To screen the object 150 for weapons and other types of contraband, the user moves the handheld imaging device 10 over the surface of the object 150 to capture successive microwave images of the object 150. For example, in one embodiment, the microwave imaging device 10 operates at a frame rate of approximately thirty frames per second. However, in other embodiments, the microwave imaging device 10 operates at a frame rate greater than or less than 30 frames per second, depending upon the desired image quality. Since the scanning frequency of the microwave imaging device 10 is orders of magnitude greater than the frame rate, any motion in the handheld imaging device 10 during the capture of an image frame can be compensated for in software.



FIG. 4 is a schematic block diagram illustrating a simplified exemplary operation of the microwave imaging device 10, in accordance with embodiments of the present invention. In FIG. 4, the antenna array 50 includes reflecting antenna elements 80, each capable of being programmed with a respective reflection coefficient to reflect microwave illumination. Therefore, when a microwave source 60a transmits a beam of microwave illumination 65 towards the antenna array 50, the reflecting antenna elements 80 can be programmed to reflect microwave illumination 70 towards a target 155 on the object 150 being imaged. In addition, when reflected microwave illumination 90 reflected from the target 155 is received at the antenna array 50, the reflecting antenna elements 80 can be programmed to reflect microwave illumination 95 towards the microwave receiver 60b.

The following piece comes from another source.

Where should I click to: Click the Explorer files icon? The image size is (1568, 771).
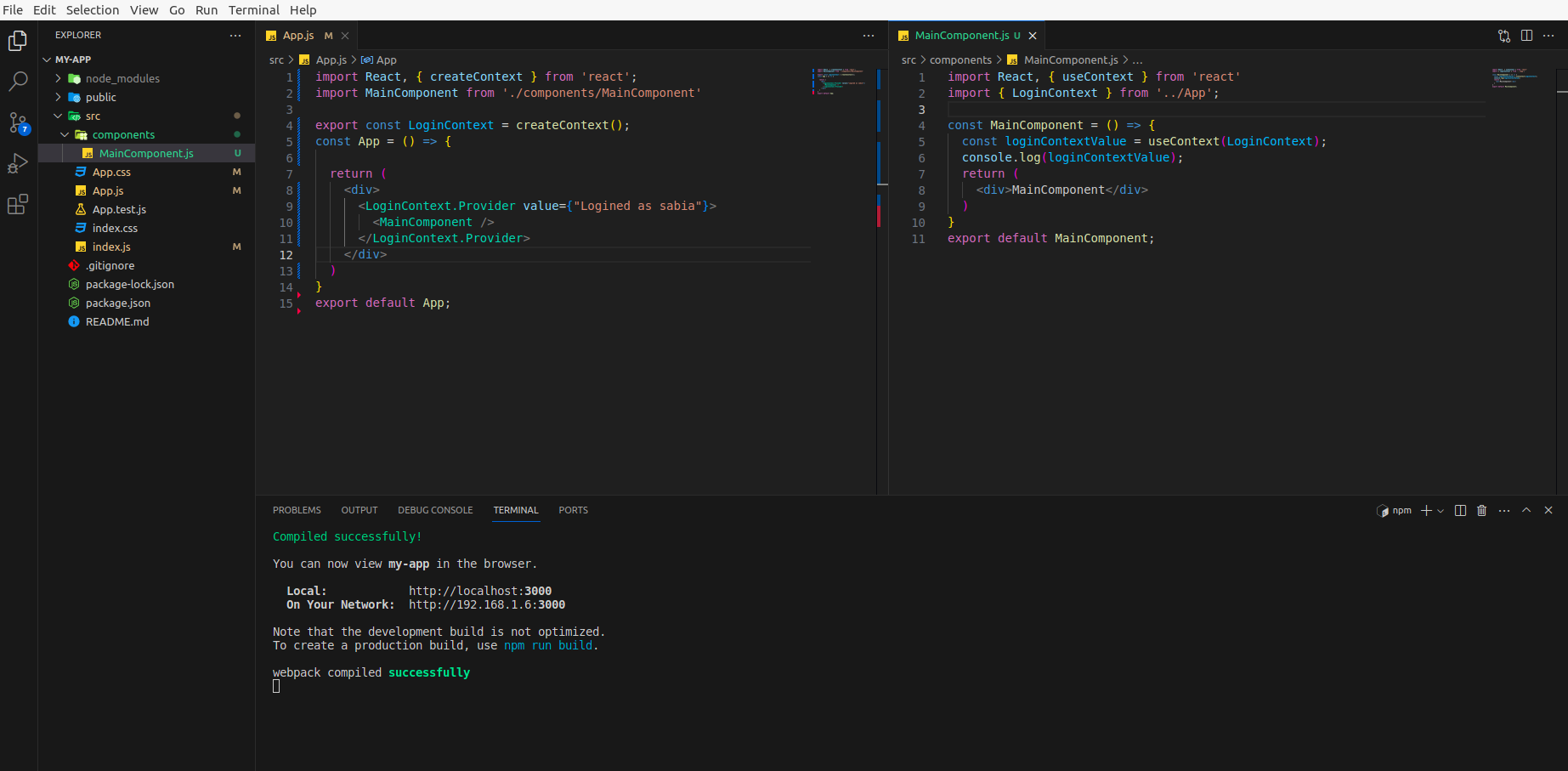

The microwave imaging device 10 further includes a processor 100, computer-readable medium 110 and a display 120. The processor 100 includes any hardware, software, firmware, or combination thereof for controlling the array 50 and processing the received microwave radiation reflected from the target 155 for use in constructing a microwave image of the object 150. For example, the processor 100 may include one or more microprocessors, microcontrollers, programmable logic devices, digital signal processors or other type of processing devices that are configured to execute instructions of a computer program, and one or more memories (e.g., cache memory) that store the instructions and other data used by the processor 100. The memory 110 includes any type of data storage device, including but not limited to, a hard drive, random access memory (RAM), read only memory (ROM), compact disc, floppy disc, ZIP® drive, tape drive, database or other type of storage device or storage medium.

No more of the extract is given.